A lightweight Amazon scraper library.
Project description
AmzPy - Amazon Product Scraper 
AmzPy is a lightweight Python library for scraping product information from Amazon. It provides a simple interface to fetch product details like title, price, currency, and image URL while handling anti-bot measures automatically using curl_cffi for enhanced protection.
Features
- Easy-to-use API for scraping Amazon product data
- Supports multiple Amazon domains (.com, .in, .co.uk, etc.)
- Enhanced anti-bot protection using curl_cffi with browser impersonation
- Automatic retries on detection with intelligent delay management
- Support for proxies to distribute requests
- Dynamic configuration options
- Extract color variants, discounts, delivery information, and more
- Clean and typed Python interface
Installation
Install using pip:
pip install amzpy
Basic Usage
Fetching Product Details
from amzpy import AmazonScraper
# Create scraper with default settings (amazon.com)
scraper = AmazonScraper()
# Fetch product details
url = "https://www.amazon.com/dp/B0D4J2QDVY"
product = scraper.get_product_details(url)
if product:
print(f"Title: {product['title']}")
print(f"Price: {product['currency']}{product['price']}")
print(f"Brand: {product['brand']}")
print(f"Rating: {product['rating']}")
print(f"Image URL: {product['img_url']}")
Searching for Products
from amzpy import AmazonScraper
# Create scraper for a specific Amazon domain
scraper = AmazonScraper(country_code="in")
# Search by query - get up to 2 pages of results
products = scraper.search_products(query="wireless earbuds", max_pages=2)
# Display the results
for i, product in enumerate(products[:5], 1):
print(f"{i}. {product['title']} - {product['currency']}{product['price']}")
Advanced Usage
Configuration Options
AmzPy offers flexible configuration options that can be set in multiple ways:
# Method 1: Set at initialization
scraper = AmazonScraper(
country_code="in",
impersonate="chrome119",
proxies={"http": "http://user:pass@proxy.example.com:8080"}
)
# Method 2: Using string-based configuration
scraper.config('MAX_RETRIES = 5, REQUEST_TIMEOUT = 30, DELAY_BETWEEN_REQUESTS = (3, 8)')

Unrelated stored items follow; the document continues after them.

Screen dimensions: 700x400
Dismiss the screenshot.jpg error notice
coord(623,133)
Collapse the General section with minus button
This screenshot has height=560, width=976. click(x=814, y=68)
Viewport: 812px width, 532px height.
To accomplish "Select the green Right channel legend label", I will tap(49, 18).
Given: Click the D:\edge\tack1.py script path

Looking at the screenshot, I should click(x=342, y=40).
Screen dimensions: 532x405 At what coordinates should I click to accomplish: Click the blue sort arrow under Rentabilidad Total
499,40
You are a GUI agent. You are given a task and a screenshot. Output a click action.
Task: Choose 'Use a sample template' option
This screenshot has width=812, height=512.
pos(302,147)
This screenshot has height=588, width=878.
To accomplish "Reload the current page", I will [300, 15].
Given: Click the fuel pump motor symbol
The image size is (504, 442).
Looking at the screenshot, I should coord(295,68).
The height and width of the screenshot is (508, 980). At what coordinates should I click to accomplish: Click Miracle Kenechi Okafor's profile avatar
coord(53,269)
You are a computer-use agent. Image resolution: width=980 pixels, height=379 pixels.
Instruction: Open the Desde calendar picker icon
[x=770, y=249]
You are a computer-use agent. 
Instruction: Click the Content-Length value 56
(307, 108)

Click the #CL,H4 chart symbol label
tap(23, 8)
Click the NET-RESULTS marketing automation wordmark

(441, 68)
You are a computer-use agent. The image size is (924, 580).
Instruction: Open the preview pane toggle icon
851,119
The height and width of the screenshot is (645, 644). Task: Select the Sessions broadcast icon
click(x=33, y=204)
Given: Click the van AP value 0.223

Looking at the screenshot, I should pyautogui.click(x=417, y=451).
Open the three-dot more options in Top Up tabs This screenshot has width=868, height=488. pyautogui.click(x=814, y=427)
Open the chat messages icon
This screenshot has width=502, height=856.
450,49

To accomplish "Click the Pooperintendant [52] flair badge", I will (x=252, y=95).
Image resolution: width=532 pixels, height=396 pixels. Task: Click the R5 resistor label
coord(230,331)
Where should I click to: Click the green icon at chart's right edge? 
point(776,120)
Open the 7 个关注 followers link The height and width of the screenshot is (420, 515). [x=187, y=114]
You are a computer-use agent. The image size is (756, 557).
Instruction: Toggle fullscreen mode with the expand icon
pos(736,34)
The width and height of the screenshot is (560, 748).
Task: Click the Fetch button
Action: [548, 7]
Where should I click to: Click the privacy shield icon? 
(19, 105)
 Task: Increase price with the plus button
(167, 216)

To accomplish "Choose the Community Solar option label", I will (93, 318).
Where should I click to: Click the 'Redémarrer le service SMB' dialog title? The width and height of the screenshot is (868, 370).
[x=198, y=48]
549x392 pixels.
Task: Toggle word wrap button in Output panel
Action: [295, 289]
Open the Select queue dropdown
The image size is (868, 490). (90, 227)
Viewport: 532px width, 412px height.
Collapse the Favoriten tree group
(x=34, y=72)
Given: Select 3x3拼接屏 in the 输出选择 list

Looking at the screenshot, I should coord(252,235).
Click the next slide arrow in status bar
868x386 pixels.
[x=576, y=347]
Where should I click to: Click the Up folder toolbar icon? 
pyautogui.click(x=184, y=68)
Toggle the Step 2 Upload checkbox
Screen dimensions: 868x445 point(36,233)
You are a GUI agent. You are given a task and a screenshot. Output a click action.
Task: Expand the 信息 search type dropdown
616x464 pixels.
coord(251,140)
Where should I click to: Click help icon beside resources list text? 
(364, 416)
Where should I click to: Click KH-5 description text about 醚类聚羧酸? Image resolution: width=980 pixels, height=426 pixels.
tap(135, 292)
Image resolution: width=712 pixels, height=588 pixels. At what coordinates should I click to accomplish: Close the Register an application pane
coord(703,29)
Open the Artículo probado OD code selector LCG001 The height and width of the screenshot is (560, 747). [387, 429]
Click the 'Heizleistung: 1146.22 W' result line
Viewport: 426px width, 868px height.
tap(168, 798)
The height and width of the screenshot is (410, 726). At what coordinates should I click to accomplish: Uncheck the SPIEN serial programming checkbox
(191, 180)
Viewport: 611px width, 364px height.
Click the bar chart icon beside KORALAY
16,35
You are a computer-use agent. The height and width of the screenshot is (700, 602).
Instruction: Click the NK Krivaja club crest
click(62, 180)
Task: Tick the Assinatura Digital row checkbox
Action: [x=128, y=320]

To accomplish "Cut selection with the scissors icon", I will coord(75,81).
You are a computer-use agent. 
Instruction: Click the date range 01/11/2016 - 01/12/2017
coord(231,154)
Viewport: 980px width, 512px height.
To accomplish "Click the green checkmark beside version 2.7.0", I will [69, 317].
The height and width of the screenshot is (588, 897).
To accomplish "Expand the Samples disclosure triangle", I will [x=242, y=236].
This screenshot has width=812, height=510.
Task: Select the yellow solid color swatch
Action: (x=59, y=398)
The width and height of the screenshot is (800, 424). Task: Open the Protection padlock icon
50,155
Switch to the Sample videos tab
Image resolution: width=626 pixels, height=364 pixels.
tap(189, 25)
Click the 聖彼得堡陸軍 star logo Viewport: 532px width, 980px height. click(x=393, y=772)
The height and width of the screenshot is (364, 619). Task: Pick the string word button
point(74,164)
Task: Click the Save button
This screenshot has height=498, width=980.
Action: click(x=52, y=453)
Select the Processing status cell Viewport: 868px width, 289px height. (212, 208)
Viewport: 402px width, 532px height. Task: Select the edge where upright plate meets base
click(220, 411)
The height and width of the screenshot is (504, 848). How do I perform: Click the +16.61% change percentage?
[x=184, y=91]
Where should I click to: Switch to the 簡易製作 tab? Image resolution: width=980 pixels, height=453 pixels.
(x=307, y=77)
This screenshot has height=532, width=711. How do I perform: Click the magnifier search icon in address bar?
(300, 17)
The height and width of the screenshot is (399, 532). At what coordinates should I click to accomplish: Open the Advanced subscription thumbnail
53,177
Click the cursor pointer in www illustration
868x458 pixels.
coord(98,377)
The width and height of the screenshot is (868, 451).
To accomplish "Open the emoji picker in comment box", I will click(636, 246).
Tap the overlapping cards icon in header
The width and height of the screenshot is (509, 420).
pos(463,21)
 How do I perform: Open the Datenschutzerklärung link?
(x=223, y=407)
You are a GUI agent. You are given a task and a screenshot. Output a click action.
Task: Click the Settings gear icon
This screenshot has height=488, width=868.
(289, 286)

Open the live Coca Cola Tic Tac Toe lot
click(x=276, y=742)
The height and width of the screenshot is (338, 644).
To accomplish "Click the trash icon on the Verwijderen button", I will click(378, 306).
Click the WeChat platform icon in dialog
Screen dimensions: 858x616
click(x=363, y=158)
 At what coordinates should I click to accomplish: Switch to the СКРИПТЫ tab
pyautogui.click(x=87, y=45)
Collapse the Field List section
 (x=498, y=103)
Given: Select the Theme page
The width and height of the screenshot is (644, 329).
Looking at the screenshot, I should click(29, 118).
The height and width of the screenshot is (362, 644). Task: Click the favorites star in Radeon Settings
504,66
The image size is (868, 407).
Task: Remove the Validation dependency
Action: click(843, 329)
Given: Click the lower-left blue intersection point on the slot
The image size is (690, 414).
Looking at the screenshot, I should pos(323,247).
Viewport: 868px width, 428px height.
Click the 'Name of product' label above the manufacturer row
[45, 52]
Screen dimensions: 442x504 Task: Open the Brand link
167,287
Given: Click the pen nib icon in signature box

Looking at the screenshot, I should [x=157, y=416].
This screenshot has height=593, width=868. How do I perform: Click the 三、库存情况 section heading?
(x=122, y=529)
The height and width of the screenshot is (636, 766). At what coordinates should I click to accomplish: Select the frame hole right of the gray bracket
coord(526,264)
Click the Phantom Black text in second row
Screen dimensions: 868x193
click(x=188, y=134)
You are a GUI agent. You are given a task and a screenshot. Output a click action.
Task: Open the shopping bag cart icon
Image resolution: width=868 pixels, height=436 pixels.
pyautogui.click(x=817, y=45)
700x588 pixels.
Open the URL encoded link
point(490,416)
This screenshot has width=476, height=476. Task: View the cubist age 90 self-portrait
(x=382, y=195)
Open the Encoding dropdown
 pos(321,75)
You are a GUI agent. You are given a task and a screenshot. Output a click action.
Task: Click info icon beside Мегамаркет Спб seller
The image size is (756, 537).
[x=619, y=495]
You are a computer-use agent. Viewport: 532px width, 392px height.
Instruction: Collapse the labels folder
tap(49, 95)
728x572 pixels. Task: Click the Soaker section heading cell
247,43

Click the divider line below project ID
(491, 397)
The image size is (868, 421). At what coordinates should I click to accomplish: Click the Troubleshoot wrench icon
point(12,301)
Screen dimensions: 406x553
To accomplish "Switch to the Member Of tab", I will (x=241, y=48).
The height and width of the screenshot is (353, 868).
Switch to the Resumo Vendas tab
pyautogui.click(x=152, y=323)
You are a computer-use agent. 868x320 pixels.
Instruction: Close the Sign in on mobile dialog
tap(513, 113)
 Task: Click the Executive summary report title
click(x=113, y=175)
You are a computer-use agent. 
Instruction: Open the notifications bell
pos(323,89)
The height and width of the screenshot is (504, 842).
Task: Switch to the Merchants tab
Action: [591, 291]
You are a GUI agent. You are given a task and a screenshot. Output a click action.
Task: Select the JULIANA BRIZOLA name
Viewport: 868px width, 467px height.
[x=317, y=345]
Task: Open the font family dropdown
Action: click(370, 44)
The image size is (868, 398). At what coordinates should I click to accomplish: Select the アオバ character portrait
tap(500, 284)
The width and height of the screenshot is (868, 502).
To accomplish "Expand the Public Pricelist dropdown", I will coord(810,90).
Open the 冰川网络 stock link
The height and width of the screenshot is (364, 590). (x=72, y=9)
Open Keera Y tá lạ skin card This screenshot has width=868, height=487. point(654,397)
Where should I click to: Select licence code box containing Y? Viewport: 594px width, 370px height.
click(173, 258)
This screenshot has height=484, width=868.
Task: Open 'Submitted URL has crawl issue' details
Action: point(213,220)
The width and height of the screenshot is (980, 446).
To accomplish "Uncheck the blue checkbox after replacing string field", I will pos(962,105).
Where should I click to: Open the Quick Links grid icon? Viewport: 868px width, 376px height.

# Method 3: Using keyword arguments
scraper.config(MAX_RETRIES=4, DEFAULT_IMPERSONATE="safari15")
Advanced Search Features
The search functionality can extract rich product data including:
# Search for products with 5 pages of results
products = scraper.search_products(query="men sneakers size 9", max_pages=5)
# Or search using a pre-constructed URL (e.g., filtered searches)
url = "https://www.amazon.in/s?i=shoes&rh=n%3A1983518031&s=popularity-rank"
products = scraper.search_products(search_url=url, max_pages=3)
# Access comprehensive product data
for product in products:
# Basic information
print(f"Title: {product.get('title')}")
print(f"ASIN: {product.get('asin')}")
print(f"URL: https://www.amazon.{scraper.country_code}/dp/{product.get('asin')}")
print(f"Brand: {product.get('brand')}")
print(f"Price: {product.get('currency')}{product.get('price')}")
# Discount information
if 'original_price' in product:
print(f"Original Price: {product.get('currency')}{product.get('original_price')}")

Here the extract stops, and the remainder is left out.